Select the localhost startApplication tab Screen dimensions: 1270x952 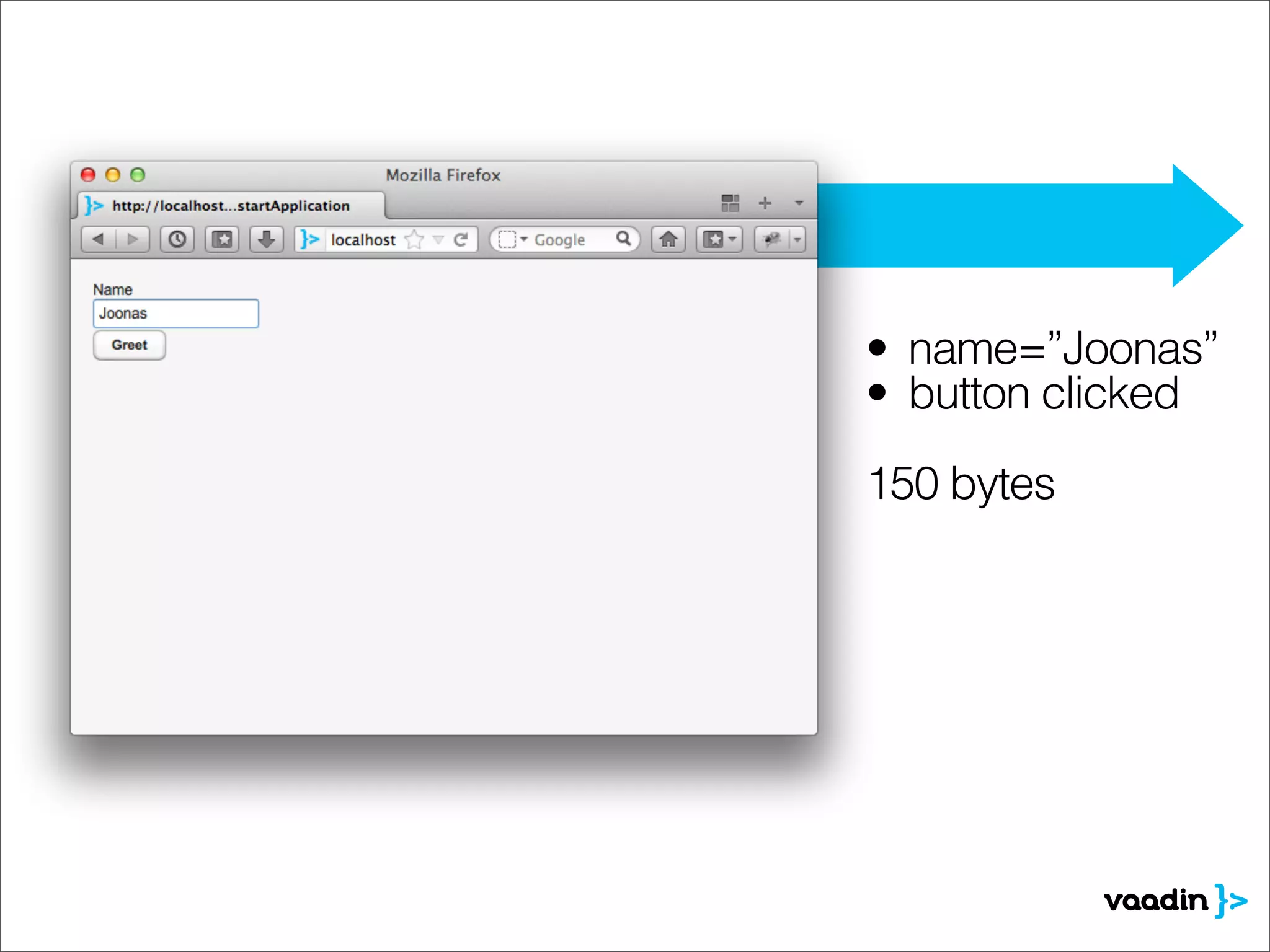pos(231,206)
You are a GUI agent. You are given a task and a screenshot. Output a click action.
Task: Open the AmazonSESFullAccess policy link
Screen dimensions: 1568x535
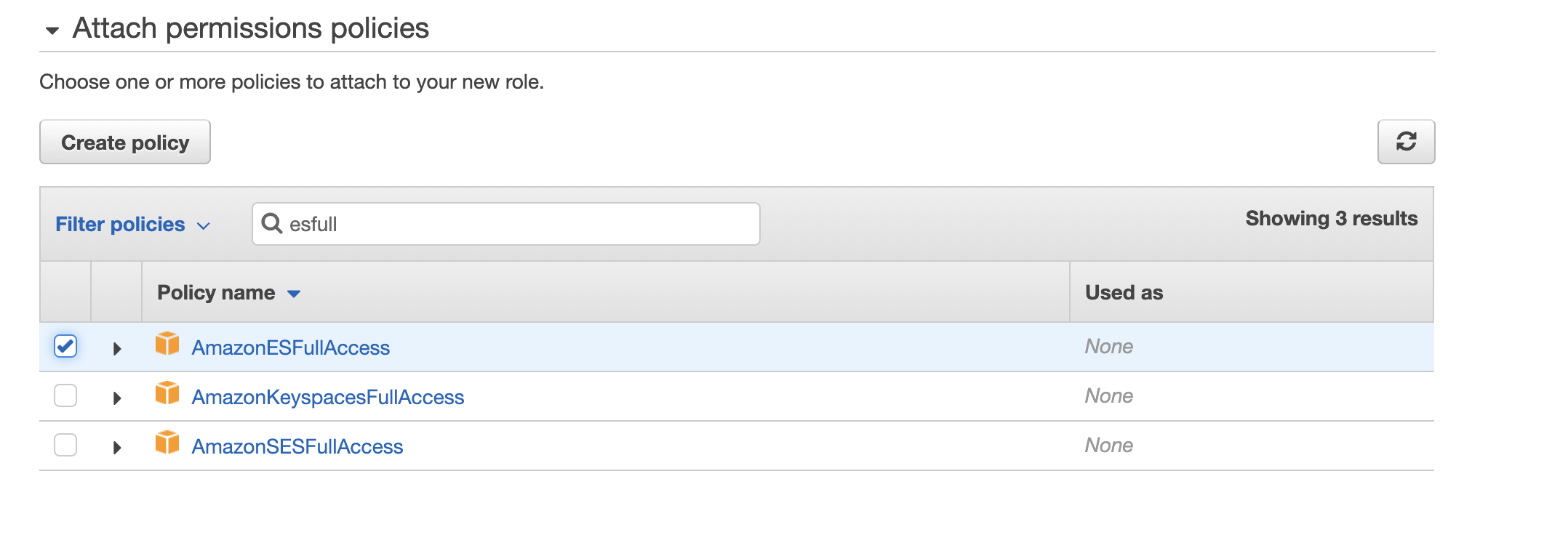[x=297, y=447]
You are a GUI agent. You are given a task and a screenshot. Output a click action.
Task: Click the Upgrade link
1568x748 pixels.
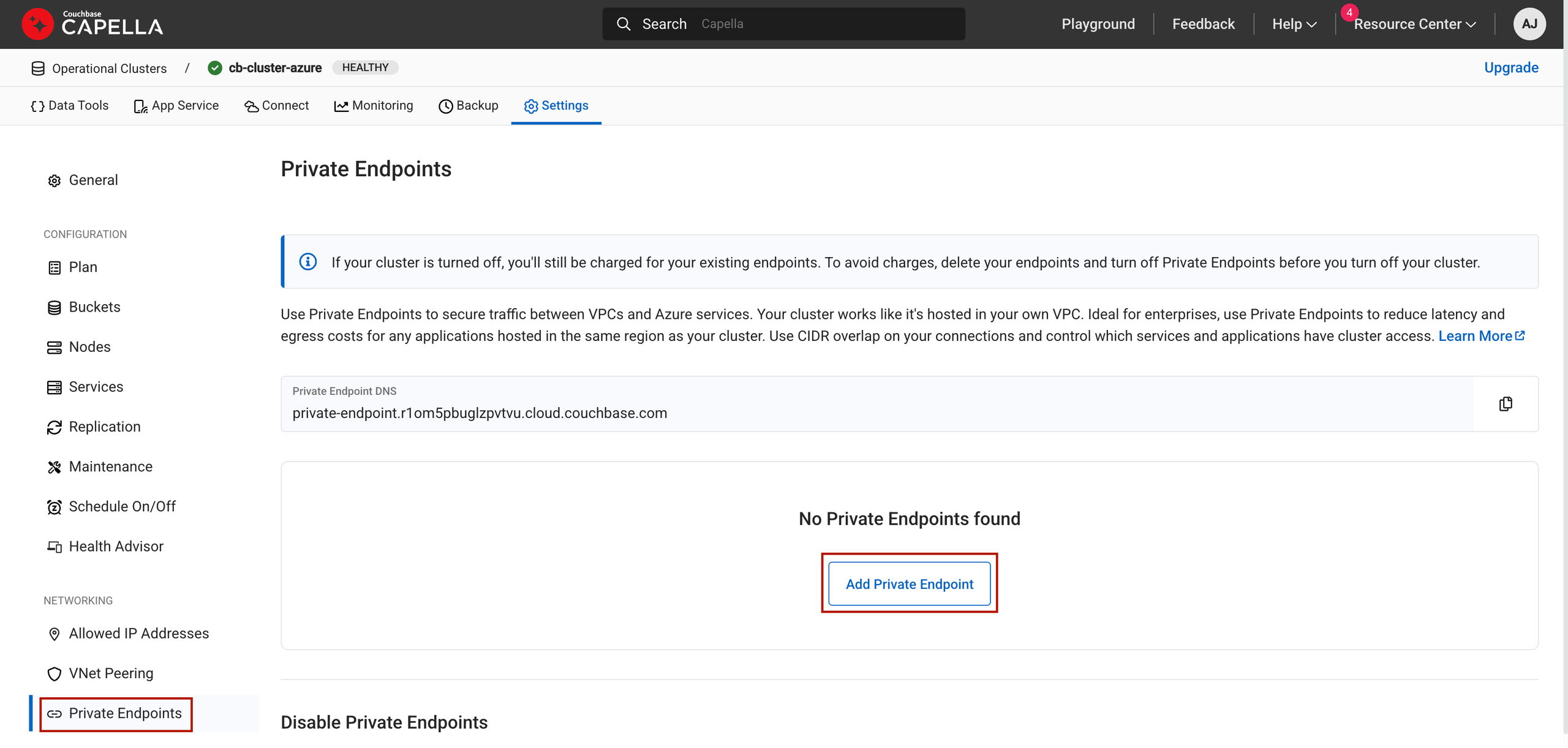(x=1510, y=67)
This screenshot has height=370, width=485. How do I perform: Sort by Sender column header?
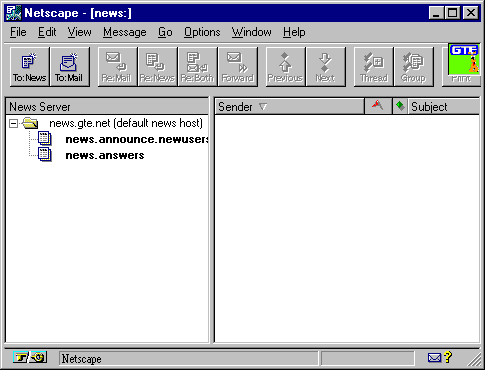pos(289,107)
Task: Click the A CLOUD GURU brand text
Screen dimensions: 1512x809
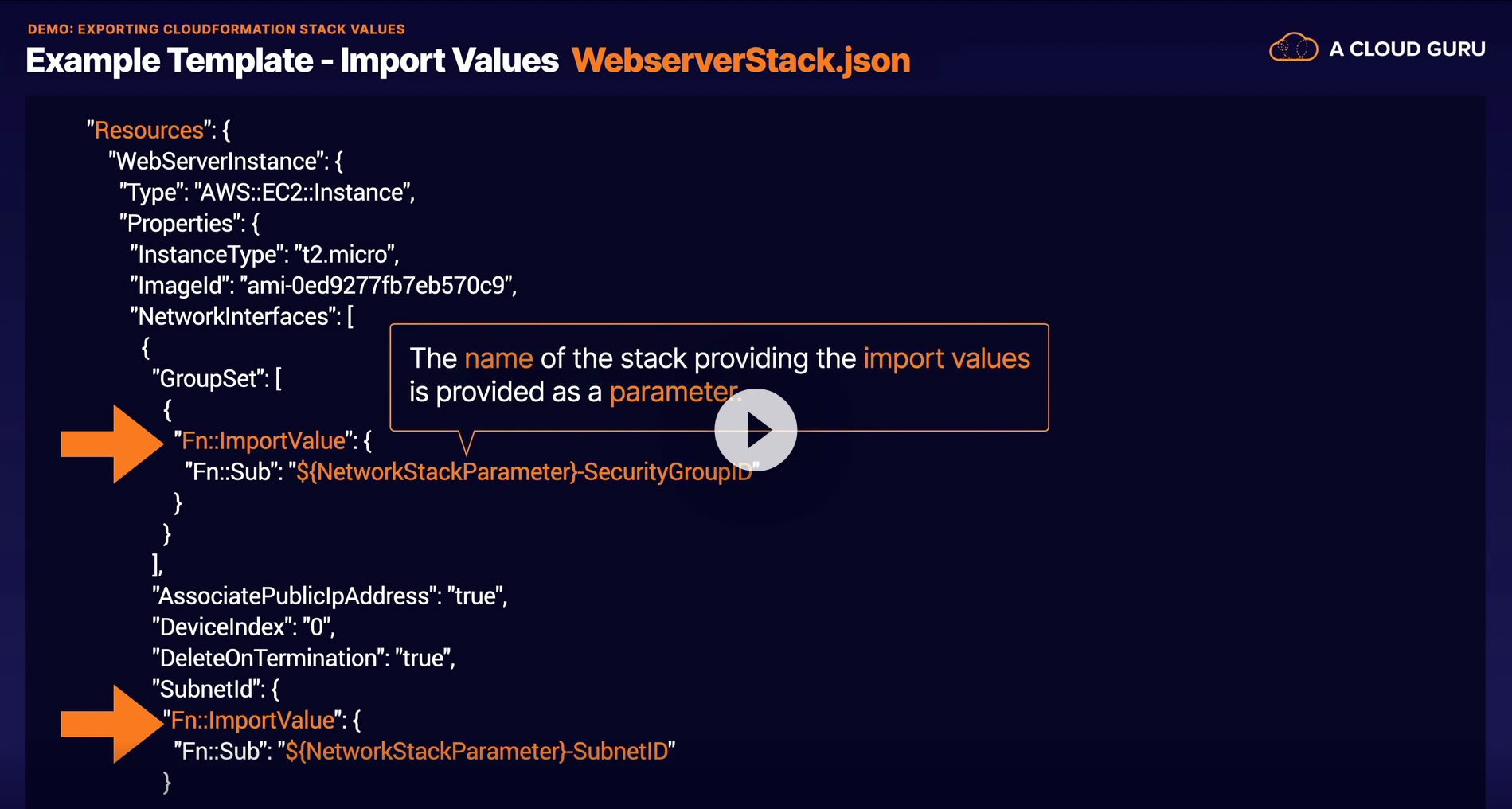Action: (1407, 49)
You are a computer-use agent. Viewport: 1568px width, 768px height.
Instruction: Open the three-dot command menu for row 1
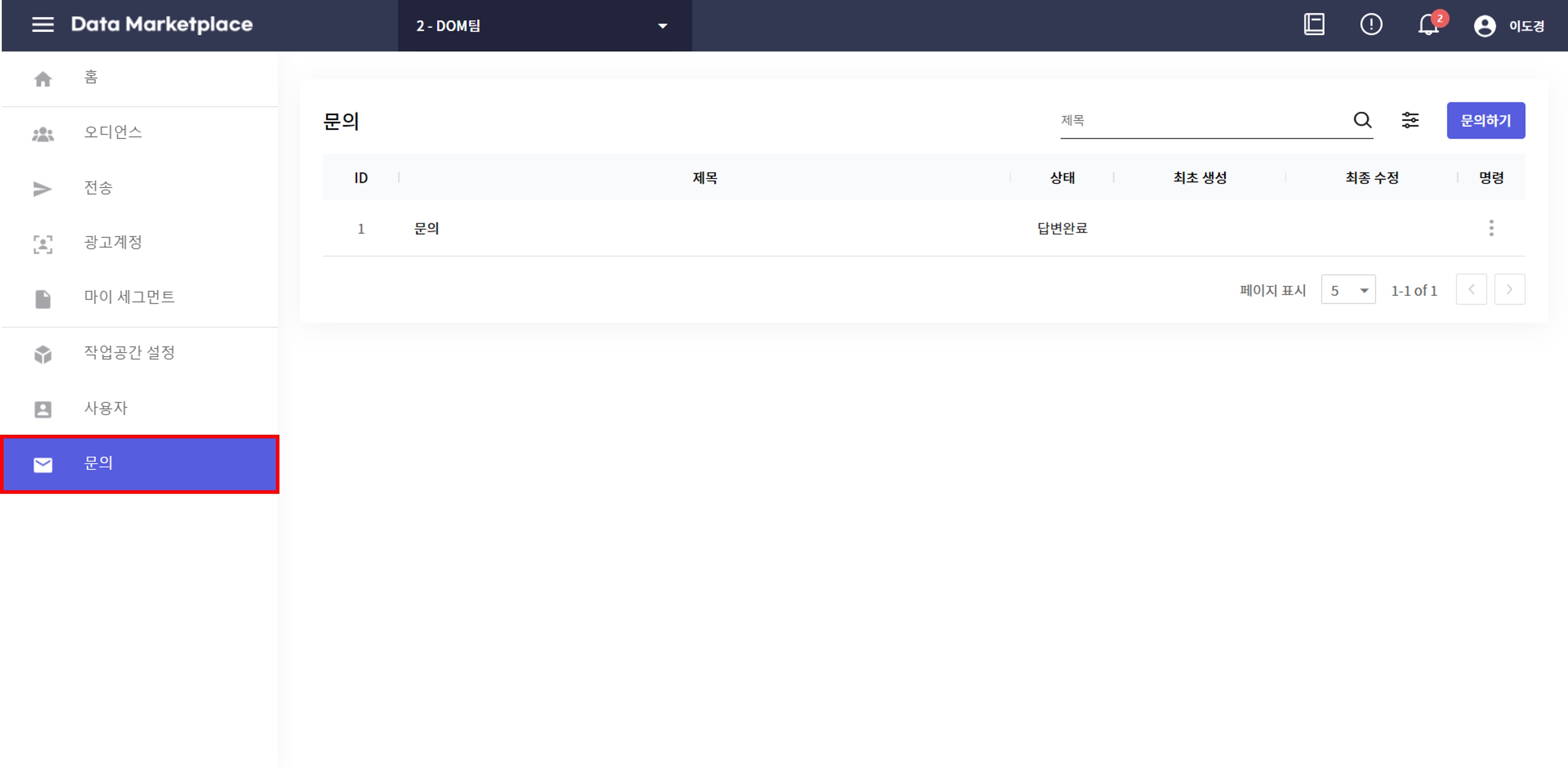point(1491,228)
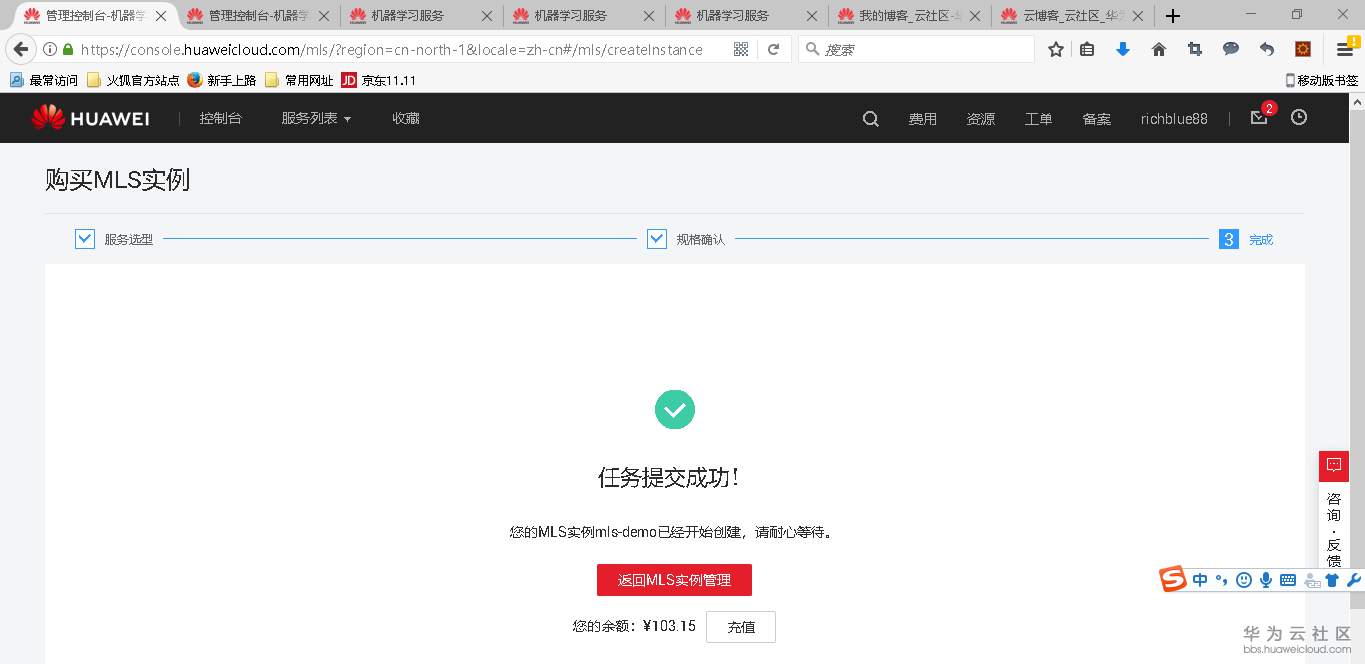Click the checked 规格确认 step checkbox
The height and width of the screenshot is (664, 1365).
pos(657,238)
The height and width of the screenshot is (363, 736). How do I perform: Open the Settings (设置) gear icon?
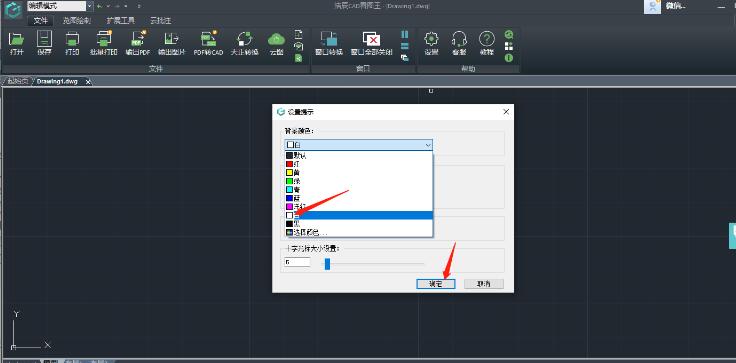point(431,39)
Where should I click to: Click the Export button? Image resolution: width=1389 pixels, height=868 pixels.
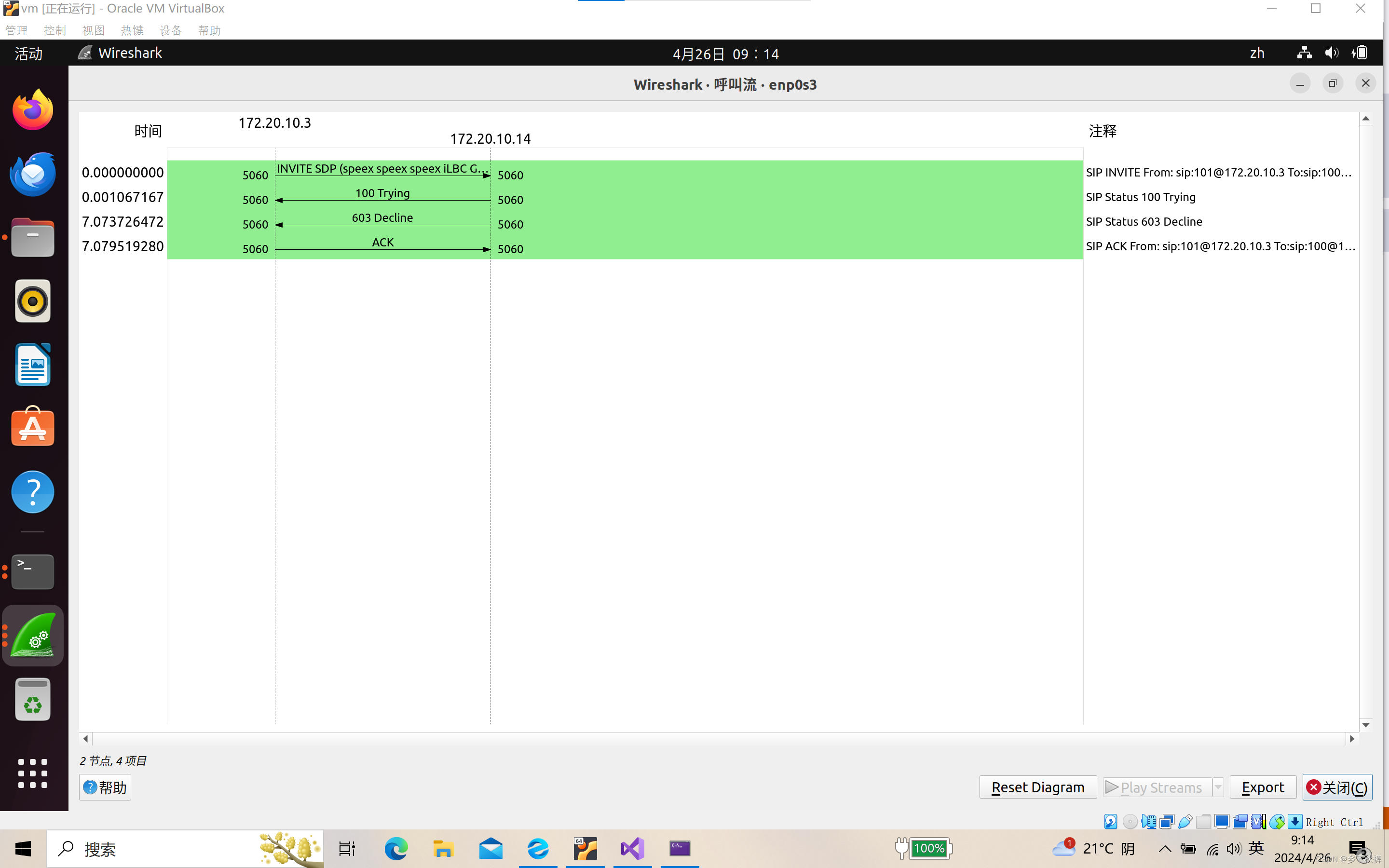1263,787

WORK TO COMPLETE:
Please print everything in the items above, from the line containing "This screenshot has" down to the line containing "Action: (1407, 49)", with both of those lines included. Leave the pictures out.

EXERCISE RESULT:
This screenshot has height=370, width=485. How do I perform: Sort by Sender column header?
pos(289,107)
Task: Click the A CLOUD GURU brand text
Screen dimensions: 1512x809
Action: (1407, 49)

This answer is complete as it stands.